→ **Text shown**
>>>

# 75 Years Ago



## MrFSS (Feb 6, 2015)




----------



## JayPea (Feb 6, 2015)

An easy five-day flight???? The longest flight I've taken is Seattle-Atlanta, about 4 hours, and that was more than long enough!


----------



## Bob Dylan (Feb 6, 2015)

Good find Tom! And we complain about flights now a days!

Longest single plane flight I was ever on, time wise, was on a Continental Charter to Vietnam on a Government All Expenses Paid trip in 1966!! 24 Hours actual flight time with several stops across the Pacific for refueling! ( Return trip was longer but was broken up with layovers!)

Second place was on Quantas to Australia from SFO, 18 Hours!!


----------



## railiner (Feb 7, 2015)

JFK to EZE is now only 10 hours and 46 minutes on an AA 777....


----------



## jis (Feb 7, 2015)

SFO - SYD is way less than 18 hours now on a 747-400 or 777.

My longest nonstop was EWR - SIN at around 18.5 hours on an A340-500. The flight has since been discontinued. The next longest for me is EWR - HKG, and the third longest will be next month EWR - BOM, until then it is EWR - DEL.

<<<

→ **Supplied information**
>>>

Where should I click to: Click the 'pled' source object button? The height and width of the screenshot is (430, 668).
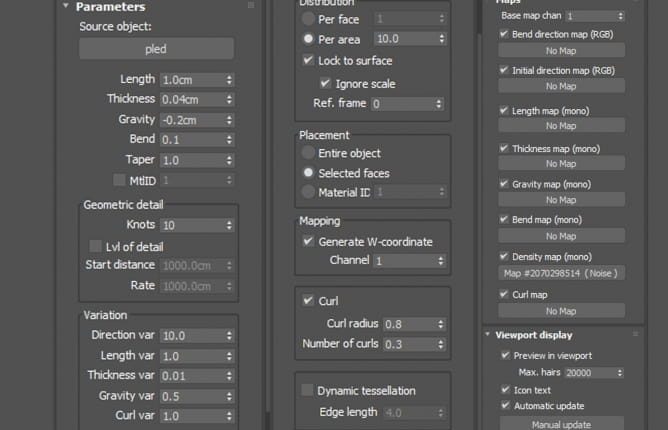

<<<

→ **Exercise details**
Pick up the forum thread about long airplane flights and continue it from the point where it stops.

→ **Solved exercise**
----------



## ehbowen (Feb 7, 2015)

I've only been on one international flight...LGW to IAH, about 11 hours. That was plenty enough. (On the way out I was a crewman on an oil tanker.)


----------



## railiner (Feb 7, 2015)

ehbowen said:


> (On the way out I was a crewman on an oil tanker.)


Talk about a "slow boat"......


----------



## Swadian Hardcore (Feb 7, 2015)

Aerolineas Argentinas flies the route as well. How's their service? I don't hear about them often. Generally, the South American and African airlines don't get discussed much on airplane forums, I've seen.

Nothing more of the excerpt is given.